Pour le CESE, il convient donc de mettre en œuvre et d’accentuer les politiques éducatives susceptibles de permettre la réussite de tous les élèves, compte tenu du poids des inégalités sociales, économiques et culturelles de départ qui pèsent plus lourdement en France.

En conclusion le CESE : « rappelle que l’école ne peut bien sûr être dissociée de son contexte socio-économique. Pour briser l’engrenage infernal des inégalités, l’action doit donc porter simultanément sur tous les champs (géo spatial, économique, social, culturel). A cet égard la politique de mixité sociale doit être poursuivie et amplifiée ».

 

Neuvième indicateur : l’empreinte carbone

Après avoir salué la création de cet indicateur constituant « un progrès significatif », le CESE est tout à fait critique sur les imprécisions qui le frappent. « L’empreinte carbone est le produit de l’agrégation d’un grand nombre de données (…) L’indicateur doit tenir compte à la fois des émissions sur notre territoire et celles dues à nos importations. Les données devraient faire apparaitre de manière différenciée les émissions de gaz à effet de serre associées aux importations, celles de la production nationale, ou celles de provenance directe des ménages ».
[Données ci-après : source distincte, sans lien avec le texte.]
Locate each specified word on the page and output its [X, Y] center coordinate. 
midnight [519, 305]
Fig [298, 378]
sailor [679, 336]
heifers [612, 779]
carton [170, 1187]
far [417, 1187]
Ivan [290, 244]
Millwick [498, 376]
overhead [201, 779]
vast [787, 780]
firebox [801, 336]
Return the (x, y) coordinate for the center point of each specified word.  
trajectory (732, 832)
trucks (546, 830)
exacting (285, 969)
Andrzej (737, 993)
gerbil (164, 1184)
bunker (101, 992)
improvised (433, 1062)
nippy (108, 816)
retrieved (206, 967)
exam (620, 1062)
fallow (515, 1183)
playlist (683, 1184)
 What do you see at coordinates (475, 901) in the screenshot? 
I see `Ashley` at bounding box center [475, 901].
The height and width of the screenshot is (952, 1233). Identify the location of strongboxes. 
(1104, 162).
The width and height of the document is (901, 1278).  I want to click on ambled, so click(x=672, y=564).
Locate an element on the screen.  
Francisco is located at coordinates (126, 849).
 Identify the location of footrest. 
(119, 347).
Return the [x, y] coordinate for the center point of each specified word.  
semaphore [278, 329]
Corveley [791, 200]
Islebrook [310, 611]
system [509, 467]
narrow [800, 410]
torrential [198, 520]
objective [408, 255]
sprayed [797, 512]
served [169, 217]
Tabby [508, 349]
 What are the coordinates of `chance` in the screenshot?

La deuxième interrogation du CESE porte sur le fait que, limitée aux émissions françaises, l’indicateur ne fait pas apparaitre l’état des flux entre pays membres, ni la dimension infranationale ni la situation des sociétés multinationales.

Enfin il pointe la carence dans l’actualisation des données, puisque le CESE n’a disposé que « de chiffres provisoires remontant à 2012 », un indicateur pour 2014 étant absent.

La critique se fait sévère : « l’exécutif devrait prendre appui sur ce qu’il indique de la situation de la France pour agir de manière volontaire, afin d’infléchir la trajectoire suivie dans les domaines qui le nécessitent, plutôt que de s’en servir pour justifier a posteriori son action ».

 

Dixième indicateur : l’artificialisation des sols

Encore un progrès constitué par la présentation de cet indicateur. « La France se situe avec 5,8% d’artificialisation des sols, à un niveau d’artificialisation relativement élevé, supérieur à la moyenne européenne » (à 4,6%). Déjà en 2012, la Commission européenne soulignait que : « l’artificialisation dues à l’urbanisation et au développement des infrastructures a progressé deux fois plus rapidement que la population et, de toute évidence, cette tendance n’est pas viable à long terme ».

« En France, les sols artificialisés continuent de s’étendre. Ils concernent 490000 hectares supplémentaires entre 2006 et 2014, soit 60000 hectares par an en moyenne ». « Les espaces agricoles occupent encore pour l’instant la majorité du territoire (51%) ». « Cette évolution de long terme est préoccupante ( … ) Les causes de ce phénomène sont relativement stables, la première étant l’extension de l’habitat individuel , la deuxième celle des réseaux routiers, le développement des infrastructures et des centres commerciaux en périphérie urbaine ».

L’indicateur selon l’avis pourrait préciser « les niveaux de l’imperméabilisation, de la biodiversité et de la fixation du carbone ».

 

S’agissant du thème transversal des inégalités entre homme et femmes, le rapport ne constate pas une remise en cause post crise, «de la convergence entre les taux d’emplois », mais « le faible degré de mixité professionnelle est une réalité ». Le déséquilibre est globalement plus marqué pour les professions considérées comme les moins qualifiés. En France, près de la moitié de l’emploi féminin est concentrée sur dix métiers dont la plupart comportent une dimension d’aide ou de soin aux personnes.

Les femmes sont quatre fois plus nombreuses à travailler à temps partiel que les hommes. « Les femmes gagnent en moyenne 18% de moins que les hommes (… ) Les classes moyennes sont les plus touchées par les inégalités de rémunérations entre les hommes et les femmes ».

Par ailleurs les familles monoparentales, dans la très grande majorité avec une femme comme chef de famille sont les plus marquées par les inégalités de revenus et la pauvreté.